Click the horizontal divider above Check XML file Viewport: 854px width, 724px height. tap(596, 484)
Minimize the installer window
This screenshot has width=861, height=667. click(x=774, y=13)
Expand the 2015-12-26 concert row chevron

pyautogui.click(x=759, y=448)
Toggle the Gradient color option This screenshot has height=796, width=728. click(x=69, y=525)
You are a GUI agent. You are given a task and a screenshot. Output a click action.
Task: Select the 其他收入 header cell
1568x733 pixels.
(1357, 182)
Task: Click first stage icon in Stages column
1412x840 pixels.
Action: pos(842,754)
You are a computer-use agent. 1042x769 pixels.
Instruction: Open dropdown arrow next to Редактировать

--------------------

EXERCISE OBJECTIVE: Reproduce precisely the span of lines that begins at the line containing "You are a computer-use" and ends with the last line of the listing.

RESPONSE TO THE TASK:
You are a computer-use agent. 1042x769 pixels.
Instruction: Open dropdown arrow next to Редактировать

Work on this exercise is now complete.